**Extrait fourni**
Soit $M$ une variété différentiable de dimension $3$ et $S$ une variété différentiable de dimension $2$.
Une fibration en cercles \[\pi : M \to S \] est une submersion surjective qui est localement isomorphe à la projection de $\mathbb{S}^1 \times \mathbb{R}^2$ sur $\mathbb{R}^2$.
Un fibré en cercle au dessus d’une surface $S$ est une variété $M$ de dimension $3$ munie d’une fibration en cercle $\pi: M \to S$.
D’après un théorème d’Ehresmann, une submersion surjective $\pi: M \to S$ est une fibration dès que ses fibres sont compactes. En particulier, si $M$ et $S$ sont compactes, toute submersion de $M$ sur $S$ fournit une structure de fibré en cercles.

(Entrées de données enregistrées)
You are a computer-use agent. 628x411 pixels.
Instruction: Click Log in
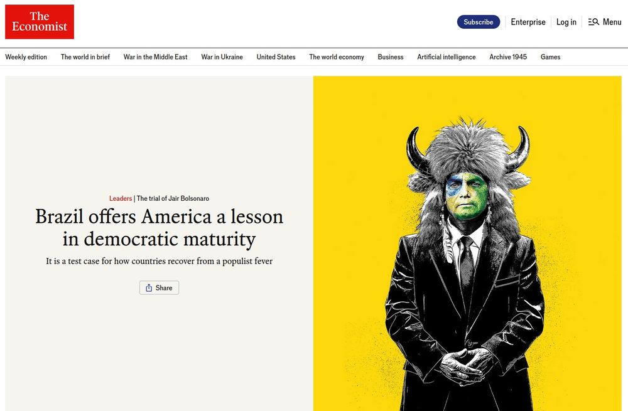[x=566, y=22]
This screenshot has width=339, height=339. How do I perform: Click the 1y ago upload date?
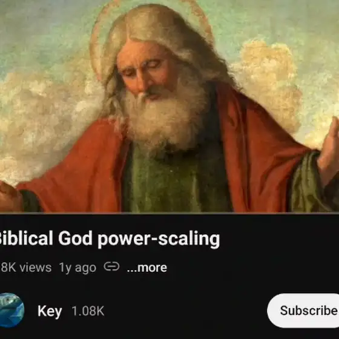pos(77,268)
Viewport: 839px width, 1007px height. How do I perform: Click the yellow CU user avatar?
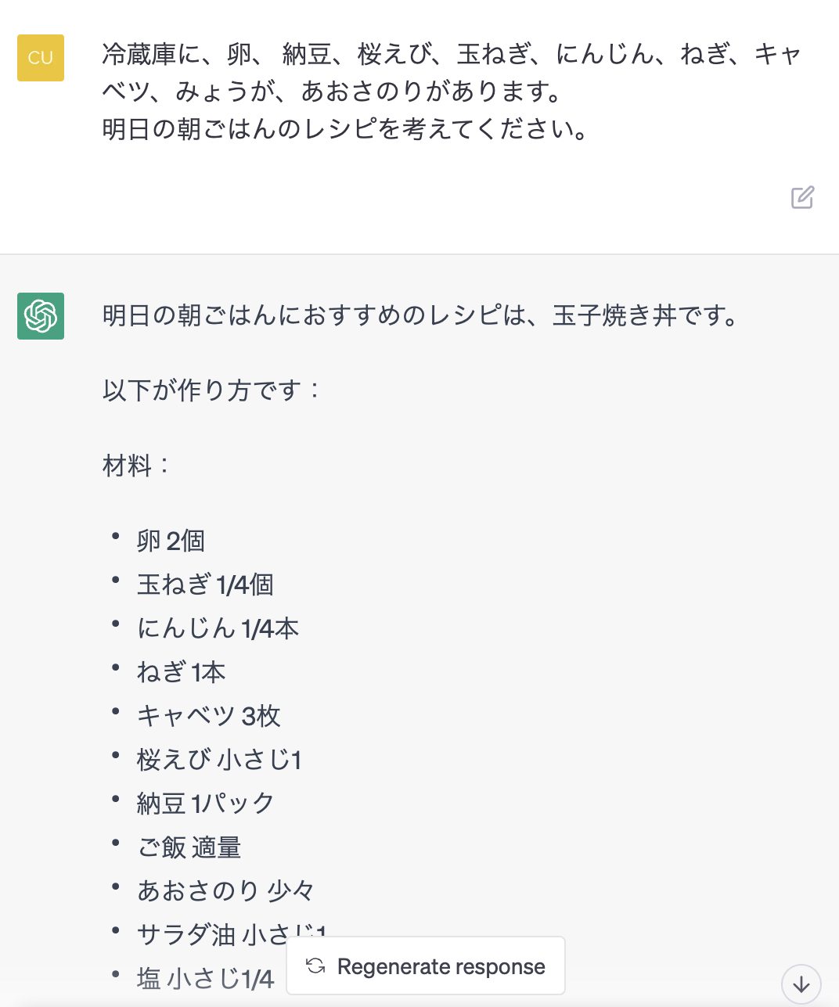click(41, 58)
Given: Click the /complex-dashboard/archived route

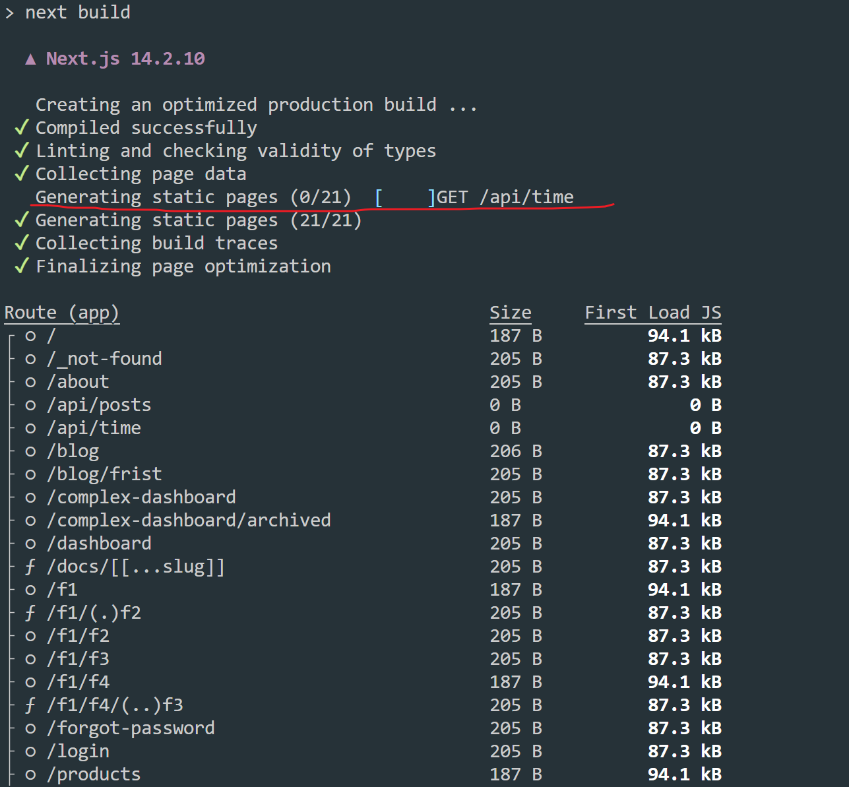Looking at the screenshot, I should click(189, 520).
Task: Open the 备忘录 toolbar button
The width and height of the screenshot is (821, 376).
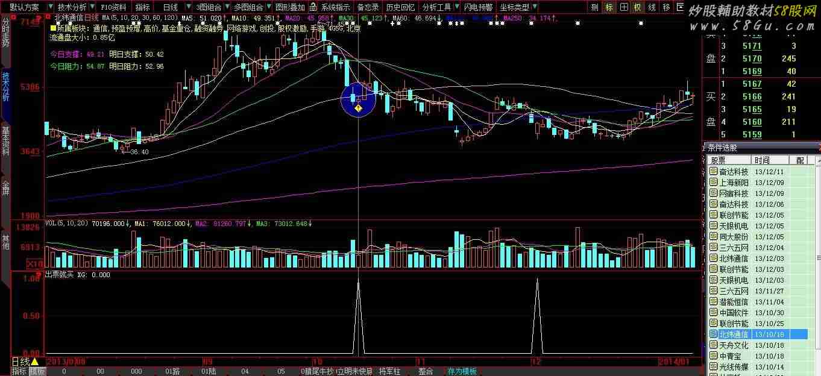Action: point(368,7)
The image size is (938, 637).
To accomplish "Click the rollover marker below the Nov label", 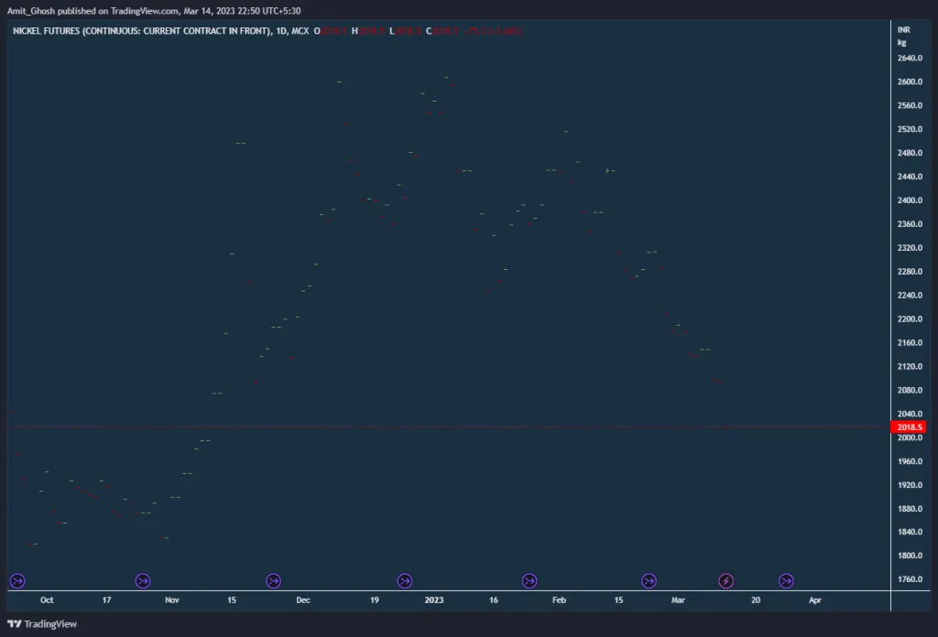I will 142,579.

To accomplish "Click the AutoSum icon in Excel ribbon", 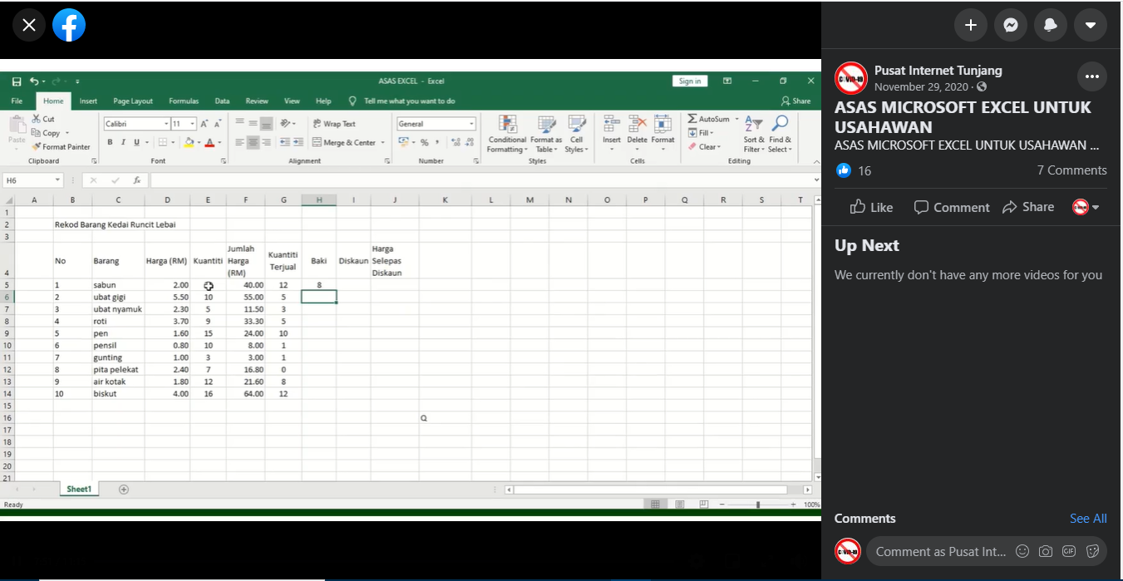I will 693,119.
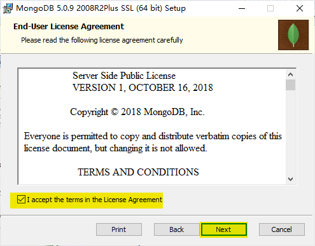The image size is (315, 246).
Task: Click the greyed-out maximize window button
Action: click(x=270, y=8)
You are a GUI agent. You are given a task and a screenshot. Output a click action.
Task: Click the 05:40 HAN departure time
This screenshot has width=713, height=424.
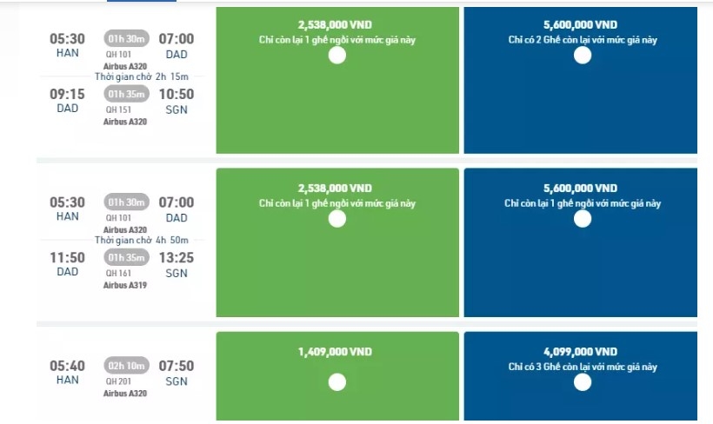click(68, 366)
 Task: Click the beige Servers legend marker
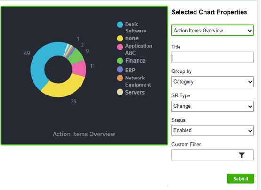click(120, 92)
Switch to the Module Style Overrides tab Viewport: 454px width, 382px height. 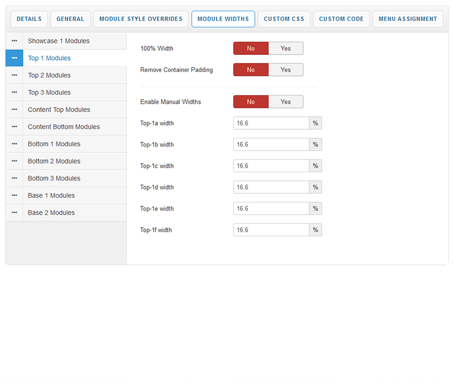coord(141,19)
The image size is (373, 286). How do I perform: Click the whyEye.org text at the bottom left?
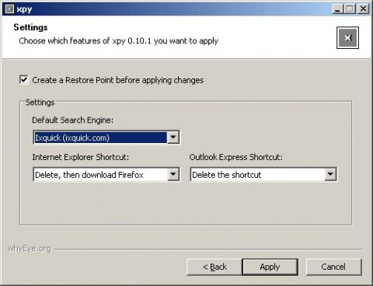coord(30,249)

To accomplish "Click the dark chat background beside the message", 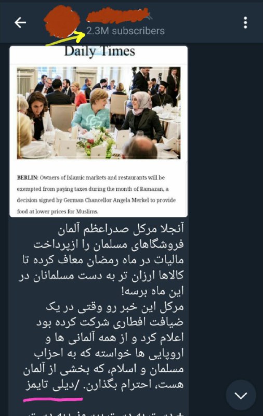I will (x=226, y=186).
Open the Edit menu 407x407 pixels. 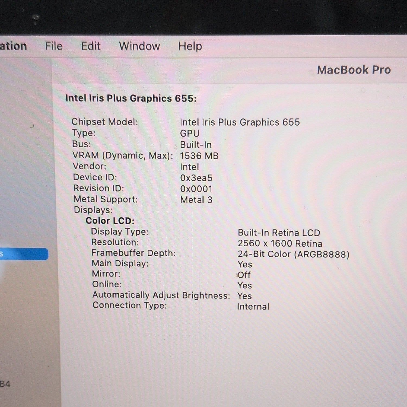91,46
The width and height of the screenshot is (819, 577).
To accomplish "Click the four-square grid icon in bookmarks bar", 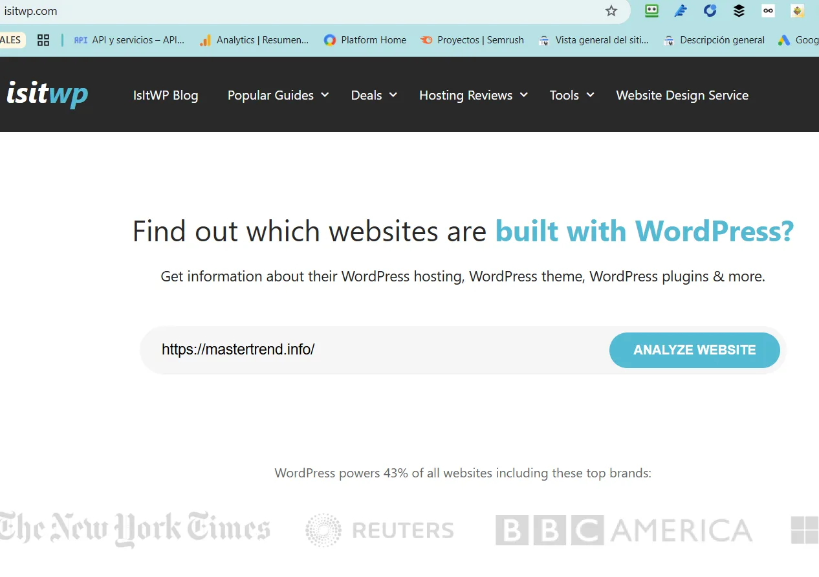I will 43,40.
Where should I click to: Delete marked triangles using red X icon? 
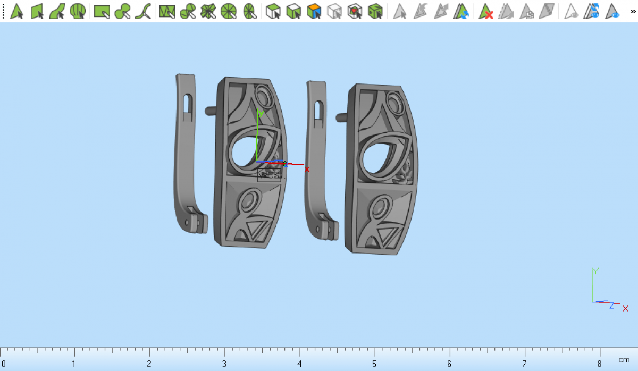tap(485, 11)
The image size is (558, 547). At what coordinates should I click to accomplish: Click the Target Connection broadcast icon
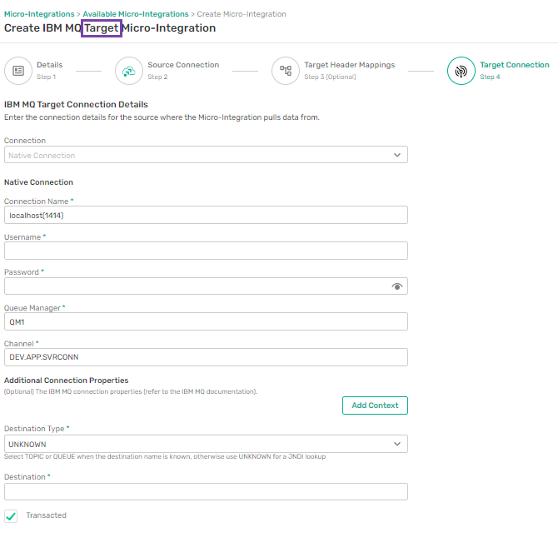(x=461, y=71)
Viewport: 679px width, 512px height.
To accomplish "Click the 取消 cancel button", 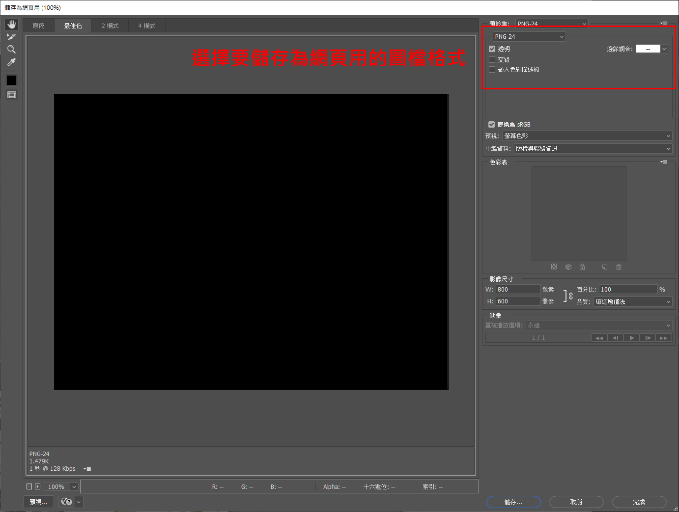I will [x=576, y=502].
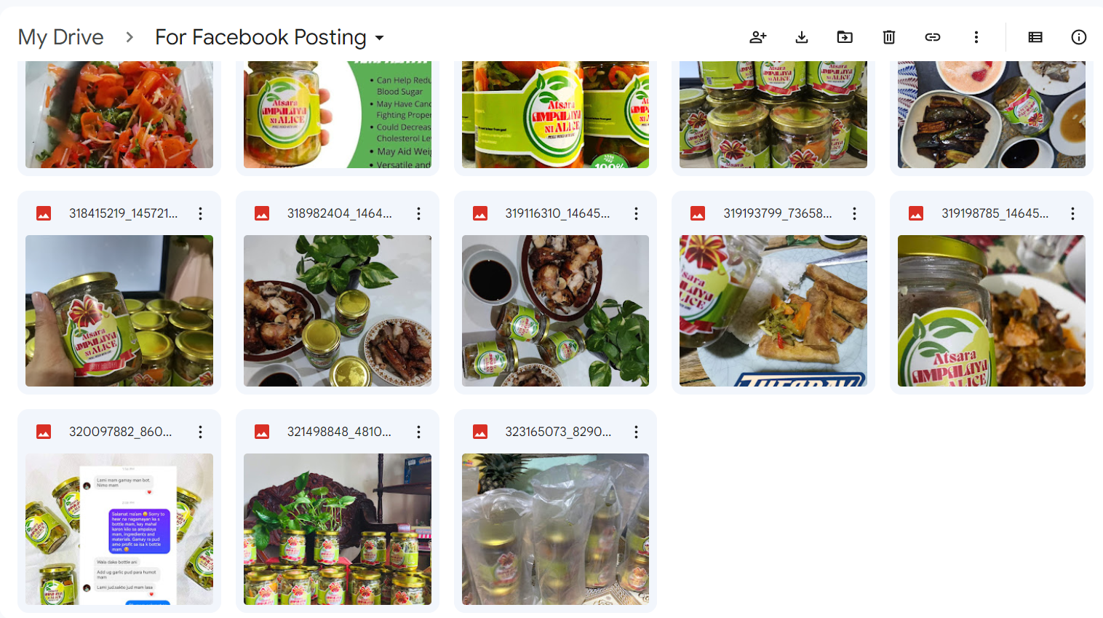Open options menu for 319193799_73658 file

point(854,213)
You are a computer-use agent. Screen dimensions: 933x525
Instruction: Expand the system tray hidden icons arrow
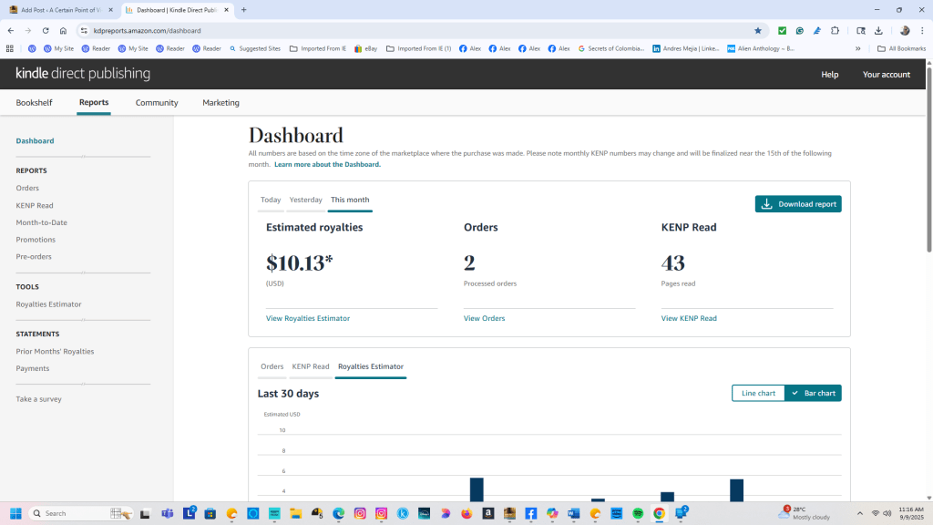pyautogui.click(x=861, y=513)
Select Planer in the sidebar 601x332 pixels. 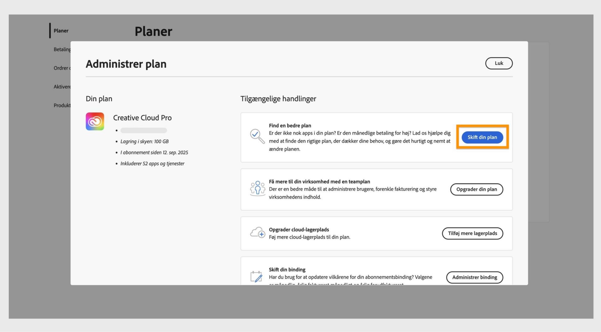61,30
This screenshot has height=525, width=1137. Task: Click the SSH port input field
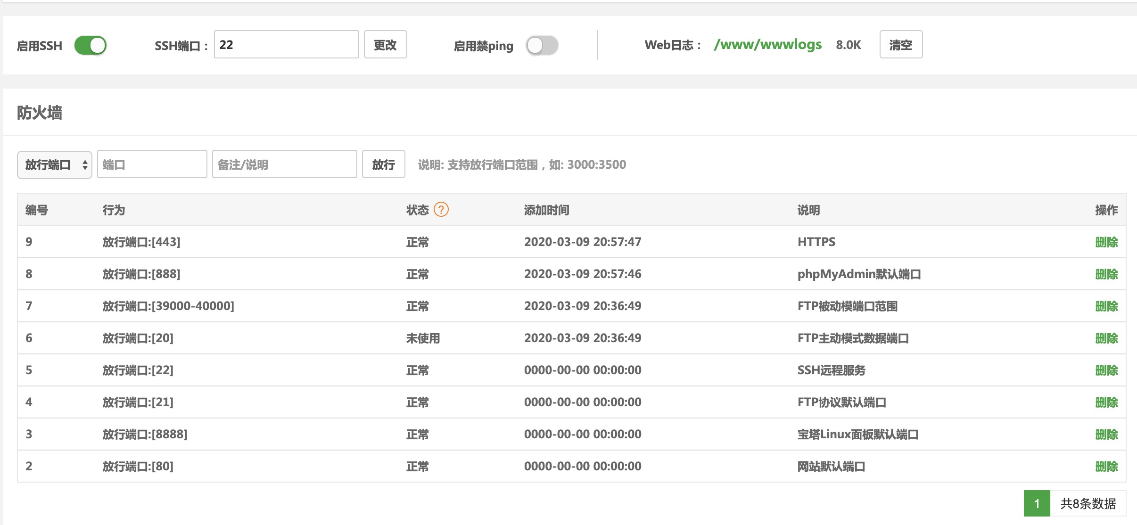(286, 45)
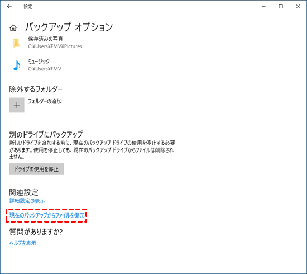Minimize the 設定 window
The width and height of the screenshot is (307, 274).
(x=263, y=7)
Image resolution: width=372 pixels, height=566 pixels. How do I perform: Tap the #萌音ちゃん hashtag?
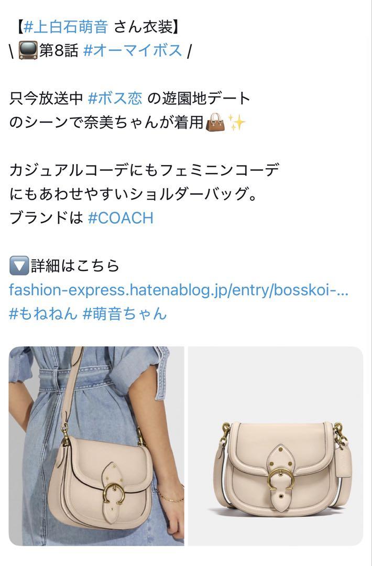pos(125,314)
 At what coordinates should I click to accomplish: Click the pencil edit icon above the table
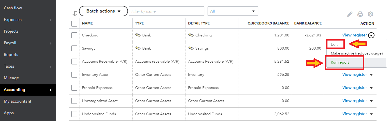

**Actions à mener**
A. D'après l'extrait sur les fibrations en cercles, sur quel résultat repose l'affirmation selon laquelle, pour $M$ et $S$ compactes, toute submersion de $M$ sur $S$ fournit une structure de fibré en cercles ? Répondez en une à trois phrases.
B. Rédigez la suite de l'extrait sur les fibrations en cercles, en reprenant après sa dernière phrase.

**Résultats par tâche**
A. Cette affirmation repose sur un théorème d'Ehresmann. Selon ce théorème, une submersion surjective $\pi : M \to S$ est une fibration dès que ses fibres sont compactes.

B.
Soit $(M,\pi)$ un fibré en cercles au dessus d’une surface $S$. Quitte à passer à un revêtement d’ordre $2$, on peut supposer que les fibres de $M$ sont orientables, c’est-à-dire qu’il existe un champ de vecteur $X$ globalement défini sur $M$, qui ne s’annule jamais, et qui est tangent aux fibres. Les fibres sont alors les orbites du champ de vecteur $X$. Dans toute la suite on considérera uniquement des fibrés en cercles orientables.
Quitte à renormaliser le champ de vecteur $X$, on peut supposer que son flot est $2\pi$-périodique.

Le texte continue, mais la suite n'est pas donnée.